Padova – Reggina 1-0

MARCATORI: 11’ Drame.

PADOVA:Pellizzoli, Donati, Schiavi, Legati, Renzetti; Bovo (19’ Cuffa), Milanetto, Marcolini (40’ Osuji); Cutolo, Ruopolo (22’ Ruopolo), Drame. All: Dal Canto.

REGGINA:Kovacsik, Cosenza, Emerson, Marino A.; Colombo (11’ st Adejo), De Rose, Castiglia, Rizzato; Missiroli (16’ st Barillà); Bonazzoli, Campagnacci (29’ st Ceravolo). All: Breda.

ARBITRO: Baracani

NOTE: Al 9’ Cutolo sbaglia un calcio di rigore. Espulso Bonazzoli per proteste. Ammoniti: Drame,Emerson, Adejo. Recupero: 1’ pt, 5’ st.

La Reggina esce dall’Euganeo con una sconfitta che sa di beffa. Un mezzo-tiro di Drame all’11’ del primo tempo, con evidente deviazione di Emerson, consente al Padova di ottenere i suoi primi tre punti stagionali e di superare una Reggina dura a morire. In quanto a voglia e determinazione la squadra di Breda è stata encomiabile, ma l’imprecisione sottoporta frutto anche di una serata davvero sfortunata, ha impedito loro di trovare la via di un pareggio del tutto meritato.

L’arbitro Baracani si erge protagonista al 9’ del primo tempo quando successivamente ad una punizione in area giustamente concessa al Padova per una ingenuità di Kovacsik, vede un fallo di mano di De Rose in barriera, susseguente al prima citato calcio di punizione a due. Cutolo spara alla stelle dagli undici metri. Pochi minuti dopo però ecco la rete di Drame che di fatto sveglia una Reggina un po’ in bambola fino a quel momento. Bonazzoli e Castiglia da fuori area, saggiano i riflessi dell’ex Pelizzoli, il quale protegge bene la sua porta. Cutolo avrebbe ancora una possibilità, ma sugli sviluppi di un calcio piazzato, trova benissimo il tempo dell’inserimento ma non al contempo quello per concludere a rete.

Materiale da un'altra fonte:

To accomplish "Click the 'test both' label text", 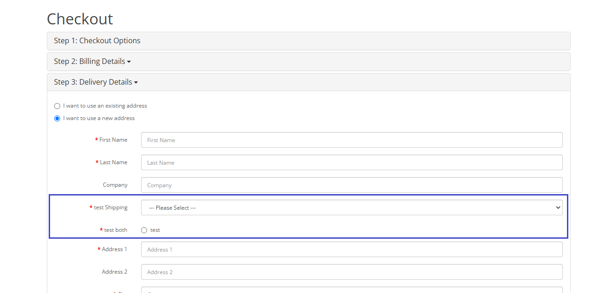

La ripresa è ancora un monologo amaranto con Campagnacci e Bonazzoli che per pochissimo non trovano la rete e soprattutto Castiglia che prima si divora un’occasione incredibile, e poi viene nettamente spinto in area proprio all’ultimo secondo di gara, mentre stava calciando a rete. Il rigore sarebbe sacrosanto ma Baracani (ricordiamo l’espulsione di Adejo contro il Varese dello scorso anno, rimasta ancora un mistero), non è dello stesso avviso, anzi, decide di espellere Bonazzoli il quale protesta troppo animatamente.

È una sconfitta immeritata questo è certo, ma a conclusione del mercato da poco arrivata, con le firme di D’Alessandro dalla Reggiana e Bini dal Piacenza (rispettivamente esterno destro e difensore centrale), ora l’intero organico potrà concentrarsi sul campionato e sabato è già tempo di tornare in campo contro il Grosseto al Granillo, per cancellare subito questo stop.